Do you remember the banana demonstration? Or maybe it was the "what if he tells you it's too small?" demonstration, and then your teacher pulled a condom on over their heads to show that no, in fact, he is not too small*. I do. Or rather, I remember all the sex ed I ever got, in schools, and not because of the facts it taught me.

* Addendum: condom fit is important, but the "too small" excuse shouldn't ever be a reason to have sex without one. It should be a reason to go out and find a condom that fits you.

Let me say that again.

As important as the facts were, it's not why I remember them. Learning how to put a condom on is something that you can pick up from the outside of most condoms boxes. And I sort of can't believe I never figured it out before, but: the act of learning how to put a condom on isn't why, I don't think, learning how to put a condom on is so important. It's because within those lessons, those oh-so-antiquated group-structured awkward in-school lessons, you are learning that this is what you do. As best we can, the adults are trying to impart that, no really, this is what you should do when you have sex. It's setting precedent as a thing that's talked about, it's introducing a dialogue, however awkward and strange that dialogue may be, and it's presenting it as something that is important for everyone to know.

Not just the girl who doesn't want kids. Not jus the girl who has lots of sex. Not just the boy who looses it at fourteen.

Everybody.

Because it wouldn't matter if the women I know here didn't know what an IUD was, if they knew, and believed, that sexual health was important. It's almost like the factual stuff is a gateway, or a coverup, for really drilling in the message of: it doesn't matter what you do or how you do it, as long as you do it safer. As long as you understand the risks of what you're getting into.

Which isn't to say that facts don't matter. Of course they do. But it is to say that: when those two women walked out of Jamie's classroom, I wasn't thinking "Oh, wow, I hope OMSO Girl knows that she should take her pill every day, and that it doesn't protect again STDs, and that she should still use condoms." (I mean, I do hope she knows all those things, but it wasn't my first thought).

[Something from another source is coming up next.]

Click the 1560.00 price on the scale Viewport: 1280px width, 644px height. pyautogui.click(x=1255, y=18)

I was thinking "Oh, wow, I hope OMSO Girl has the backbone to stick to her guns about the health and safety of her body, because she is doing the right thing, but she lives in a culture, globally and locally, that tells her over and over again that the right thing isn't cool, isn't sexy, and isn't necessary. That taking the risk of having unprotected sex is somehow worth whatever social face it is purported to save, or that the risk doesn't exist in the first place."

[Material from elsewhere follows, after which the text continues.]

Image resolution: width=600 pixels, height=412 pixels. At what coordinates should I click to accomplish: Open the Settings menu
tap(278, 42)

It's familiarity and comfortability through repetition. Just like saying herpes out loud. Just like yelling PENIS at the top of your lungs in a restaurant. Just like negotiating. Being comfortable in what you know allows you to be comfortable that you know it, that you believe it, regardless of what the culture around you says. Makes your guns stickier in a slippery, slippery world.

But they don't have that. And I think that's the heart of what's frustrating about being a part of a young adult population that has zero sexual education. It's not that there isn't information offered. It's that the very idea of asking for information is sacrosanct. It makes it impossible to even get to the gun, much less hold on.

Although if there's one high school senior I know who can do it, it's this woman. Good luck, OMSO.